### [WHAT THE EXERCISE ASKS]
Produce a character-for-character copy of the data below.

Stored items
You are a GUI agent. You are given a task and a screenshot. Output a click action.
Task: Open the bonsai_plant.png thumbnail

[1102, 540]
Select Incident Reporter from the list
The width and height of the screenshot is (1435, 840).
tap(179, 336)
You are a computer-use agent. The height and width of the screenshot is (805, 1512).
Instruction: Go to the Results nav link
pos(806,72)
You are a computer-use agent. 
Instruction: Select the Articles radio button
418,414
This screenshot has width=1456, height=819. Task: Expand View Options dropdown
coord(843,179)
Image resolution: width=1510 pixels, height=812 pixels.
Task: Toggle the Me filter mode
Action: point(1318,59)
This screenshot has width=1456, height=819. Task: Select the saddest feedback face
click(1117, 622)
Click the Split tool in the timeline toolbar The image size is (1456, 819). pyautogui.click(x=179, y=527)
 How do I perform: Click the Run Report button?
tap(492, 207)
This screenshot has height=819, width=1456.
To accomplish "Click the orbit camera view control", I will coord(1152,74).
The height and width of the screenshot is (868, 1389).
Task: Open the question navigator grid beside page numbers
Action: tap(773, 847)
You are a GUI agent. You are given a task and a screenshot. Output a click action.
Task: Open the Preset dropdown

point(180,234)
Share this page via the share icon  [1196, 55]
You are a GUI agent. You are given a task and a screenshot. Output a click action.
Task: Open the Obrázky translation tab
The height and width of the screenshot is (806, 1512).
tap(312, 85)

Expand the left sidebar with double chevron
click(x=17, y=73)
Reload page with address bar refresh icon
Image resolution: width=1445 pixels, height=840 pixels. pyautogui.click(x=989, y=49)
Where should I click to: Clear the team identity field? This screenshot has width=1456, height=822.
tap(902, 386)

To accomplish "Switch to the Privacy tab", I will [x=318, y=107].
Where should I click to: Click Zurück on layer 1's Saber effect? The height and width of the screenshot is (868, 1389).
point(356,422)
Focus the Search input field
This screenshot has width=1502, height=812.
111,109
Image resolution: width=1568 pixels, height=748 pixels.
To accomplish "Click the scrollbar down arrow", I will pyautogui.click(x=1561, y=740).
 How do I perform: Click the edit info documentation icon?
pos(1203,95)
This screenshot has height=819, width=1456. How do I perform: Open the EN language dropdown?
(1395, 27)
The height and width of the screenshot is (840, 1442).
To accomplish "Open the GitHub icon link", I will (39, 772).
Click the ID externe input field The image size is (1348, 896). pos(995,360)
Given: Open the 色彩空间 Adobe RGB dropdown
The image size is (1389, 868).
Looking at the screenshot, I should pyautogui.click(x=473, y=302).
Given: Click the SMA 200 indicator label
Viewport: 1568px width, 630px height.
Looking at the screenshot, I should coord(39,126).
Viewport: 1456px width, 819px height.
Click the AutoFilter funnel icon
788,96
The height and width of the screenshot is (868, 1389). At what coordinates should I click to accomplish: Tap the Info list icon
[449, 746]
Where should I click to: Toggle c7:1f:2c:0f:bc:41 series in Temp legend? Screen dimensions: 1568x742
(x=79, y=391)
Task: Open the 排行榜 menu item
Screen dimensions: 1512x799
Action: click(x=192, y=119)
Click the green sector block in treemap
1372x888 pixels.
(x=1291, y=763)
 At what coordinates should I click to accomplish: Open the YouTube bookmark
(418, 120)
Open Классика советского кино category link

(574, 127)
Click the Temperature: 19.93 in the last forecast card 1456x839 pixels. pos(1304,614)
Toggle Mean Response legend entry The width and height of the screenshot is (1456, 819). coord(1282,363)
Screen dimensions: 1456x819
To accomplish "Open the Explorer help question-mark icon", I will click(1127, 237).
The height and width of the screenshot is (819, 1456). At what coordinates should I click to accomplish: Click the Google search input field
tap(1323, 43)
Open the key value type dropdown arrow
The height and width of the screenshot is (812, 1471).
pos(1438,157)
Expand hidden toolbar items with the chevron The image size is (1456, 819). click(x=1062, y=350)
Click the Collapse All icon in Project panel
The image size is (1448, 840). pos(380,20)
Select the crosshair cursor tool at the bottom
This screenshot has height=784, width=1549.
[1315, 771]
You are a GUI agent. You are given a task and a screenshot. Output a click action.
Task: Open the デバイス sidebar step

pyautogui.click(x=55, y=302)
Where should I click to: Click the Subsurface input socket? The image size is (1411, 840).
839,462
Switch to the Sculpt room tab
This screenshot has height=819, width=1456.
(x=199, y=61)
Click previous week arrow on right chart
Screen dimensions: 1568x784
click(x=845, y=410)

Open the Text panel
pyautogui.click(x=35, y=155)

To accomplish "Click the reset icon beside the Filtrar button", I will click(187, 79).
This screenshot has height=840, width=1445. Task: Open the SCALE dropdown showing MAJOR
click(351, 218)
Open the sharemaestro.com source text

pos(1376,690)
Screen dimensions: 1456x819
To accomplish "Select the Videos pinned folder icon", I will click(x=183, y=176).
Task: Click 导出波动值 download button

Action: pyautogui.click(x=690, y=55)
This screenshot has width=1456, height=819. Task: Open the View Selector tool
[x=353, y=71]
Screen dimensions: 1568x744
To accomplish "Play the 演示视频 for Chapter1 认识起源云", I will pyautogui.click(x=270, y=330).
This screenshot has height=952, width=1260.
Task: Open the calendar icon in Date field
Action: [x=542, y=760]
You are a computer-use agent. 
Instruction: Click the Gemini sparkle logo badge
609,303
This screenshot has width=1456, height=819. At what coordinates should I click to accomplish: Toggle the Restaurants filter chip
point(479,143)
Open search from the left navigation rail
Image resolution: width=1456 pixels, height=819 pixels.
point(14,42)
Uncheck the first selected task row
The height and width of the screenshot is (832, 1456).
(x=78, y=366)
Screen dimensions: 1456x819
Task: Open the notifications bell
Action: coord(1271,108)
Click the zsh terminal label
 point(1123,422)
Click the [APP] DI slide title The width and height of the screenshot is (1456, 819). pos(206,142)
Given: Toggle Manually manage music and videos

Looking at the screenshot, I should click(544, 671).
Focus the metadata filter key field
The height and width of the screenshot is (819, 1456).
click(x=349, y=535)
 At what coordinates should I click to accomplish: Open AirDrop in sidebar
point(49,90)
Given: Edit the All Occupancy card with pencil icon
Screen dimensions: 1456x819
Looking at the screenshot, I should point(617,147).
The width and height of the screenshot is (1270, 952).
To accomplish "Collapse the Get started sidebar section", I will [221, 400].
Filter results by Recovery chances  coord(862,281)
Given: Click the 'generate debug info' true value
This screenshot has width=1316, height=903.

### [TASK RESPONSE]
You are a GUI agent. You are given a task and a screenshot. Output a click action.
Task: Open the bonsai_plant.png thumbnail

[1102, 540]
Select Incident Reporter from the list
The width and height of the screenshot is (1435, 840).
tap(179, 336)
You are a computer-use agent. The height and width of the screenshot is (805, 1512).
Instruction: Go to the Results nav link
pos(806,72)
You are a computer-use agent. 
Instruction: Select the Articles radio button
418,414
This screenshot has width=1456, height=819. Task: Expand View Options dropdown
coord(843,179)
Image resolution: width=1510 pixels, height=812 pixels.
Task: Toggle the Me filter mode
Action: point(1318,59)
This screenshot has width=1456, height=819. Task: Select the saddest feedback face
click(1117, 622)
Click the Split tool in the timeline toolbar The image size is (1456, 819). pyautogui.click(x=179, y=527)
 How do I perform: Click the Run Report button?
tap(492, 207)
This screenshot has height=819, width=1456.
To accomplish "Click the orbit camera view control", I will coord(1152,74).
The height and width of the screenshot is (868, 1389).
Task: Open the question navigator grid beside page numbers
Action: tap(773, 847)
You are a GUI agent. You are given a task and a screenshot. Output a click action.
Task: Open the Preset dropdown

point(180,234)
Share this page via the share icon  [1196, 55]
You are a GUI agent. You are given a task and a screenshot. Output a click action.
Task: Open the Obrázky translation tab
The height and width of the screenshot is (806, 1512).
tap(312, 85)

Expand the left sidebar with double chevron
click(x=17, y=73)
Reload page with address bar refresh icon
Image resolution: width=1445 pixels, height=840 pixels. pyautogui.click(x=989, y=49)
Where should I click to: Clear the team identity field? This screenshot has width=1456, height=822.
tap(902, 386)

To accomplish "Switch to the Privacy tab", I will [x=318, y=107].
Where should I click to: Click Zurück on layer 1's Saber effect? The height and width of the screenshot is (868, 1389).
point(356,422)
Focus the Search input field
This screenshot has width=1502, height=812.
111,109
Image resolution: width=1568 pixels, height=748 pixels.
To accomplish "Click the scrollbar down arrow", I will pyautogui.click(x=1561, y=740).
 How do I perform: Click the edit info documentation icon?
pos(1203,95)
This screenshot has height=819, width=1456. How do I perform: Open the EN language dropdown?
(1395, 27)
The height and width of the screenshot is (840, 1442).
To accomplish "Open the GitHub icon link", I will (39, 772).
Click the ID externe input field The image size is (1348, 896). pos(995,360)
Given: Open the 色彩空间 Adobe RGB dropdown
The image size is (1389, 868).
Looking at the screenshot, I should pyautogui.click(x=473, y=302).
Given: Click the SMA 200 indicator label
Viewport: 1568px width, 630px height.
Looking at the screenshot, I should coord(39,126).
Viewport: 1456px width, 819px height.
Click the AutoFilter funnel icon
788,96
The height and width of the screenshot is (868, 1389). At what coordinates should I click to accomplish: Tap the Info list icon
[449, 746]
Where should I click to: Toggle c7:1f:2c:0f:bc:41 series in Temp legend? Screen dimensions: 1568x742
(x=79, y=391)
Task: Open the 排行榜 menu item
Screen dimensions: 1512x799
Action: click(x=192, y=119)
Click the green sector block in treemap
1372x888 pixels.
(x=1291, y=763)
 At what coordinates should I click to accomplish: Open the YouTube bookmark
(418, 120)
Open Классика советского кино category link

(574, 127)
Click the Temperature: 19.93 in the last forecast card 1456x839 pixels. pos(1304,614)
Toggle Mean Response legend entry The width and height of the screenshot is (1456, 819). coord(1282,363)
Screen dimensions: 1456x819
To accomplish "Open the Explorer help question-mark icon", I will click(1127, 237).
The height and width of the screenshot is (819, 1456). At what coordinates should I click to accomplish: Click the Google search input field
tap(1323, 43)
Open the key value type dropdown arrow
The height and width of the screenshot is (812, 1471).
pos(1438,157)
Expand hidden toolbar items with the chevron The image size is (1456, 819). click(x=1062, y=350)
Click the Collapse All icon in Project panel
The image size is (1448, 840). pos(380,20)
Select the crosshair cursor tool at the bottom
This screenshot has height=784, width=1549.
[1315, 771]
You are a GUI agent. You are given a task and a screenshot. Output a click action.
Task: Open the デバイス sidebar step

pyautogui.click(x=55, y=302)
Where should I click to: Click the Subsurface input socket? The image size is (1411, 840).
839,462
Switch to the Sculpt room tab
This screenshot has height=819, width=1456.
(x=199, y=61)
Click previous week arrow on right chart
Screen dimensions: 1568x784
click(x=845, y=410)

Open the Text panel
pyautogui.click(x=35, y=155)

To accomplish "Click the reset icon beside the Filtrar button", I will click(187, 79).
This screenshot has height=840, width=1445. Task: Open the SCALE dropdown showing MAJOR
click(351, 218)
Open the sharemaestro.com source text

pos(1376,690)
Screen dimensions: 1456x819
To accomplish "Select the Videos pinned folder icon", I will click(x=183, y=176).
Task: Click 导出波动值 download button

Action: pyautogui.click(x=690, y=55)
This screenshot has width=1456, height=819. Task: Open the View Selector tool
[x=353, y=71]
Screen dimensions: 1568x744
To accomplish "Play the 演示视频 for Chapter1 认识起源云", I will pyautogui.click(x=270, y=330).
This screenshot has height=952, width=1260.
Task: Open the calendar icon in Date field
Action: [x=542, y=760]
You are a computer-use agent. 
Instruction: Click the Gemini sparkle logo badge
609,303
This screenshot has width=1456, height=819. At what coordinates should I click to accomplish: Toggle the Restaurants filter chip
point(479,143)
Open search from the left navigation rail
Image resolution: width=1456 pixels, height=819 pixels.
point(14,42)
Uncheck the first selected task row
The height and width of the screenshot is (832, 1456).
(x=78, y=366)
Screen dimensions: 1456x819
Task: Open the notifications bell
Action: coord(1271,108)
Click the zsh terminal label
 point(1123,422)
Click the [APP] DI slide title The width and height of the screenshot is (1456, 819). pos(206,142)
Given: Toggle Manually manage music and videos

Looking at the screenshot, I should click(544, 671).
Focus the metadata filter key field
The height and width of the screenshot is (819, 1456).
click(x=349, y=535)
 At what coordinates should I click to accomplish: Open AirDrop in sidebar
point(49,90)
Given: Edit the All Occupancy card with pencil icon
Screen dimensions: 1456x819
Looking at the screenshot, I should point(617,147).
The width and height of the screenshot is (1270, 952).
To accomplish "Collapse the Get started sidebar section", I will [221, 400].
Filter results by Recovery chances  coord(862,281)
Given: Click the 'generate debug info' true value
This screenshot has width=1316, height=903.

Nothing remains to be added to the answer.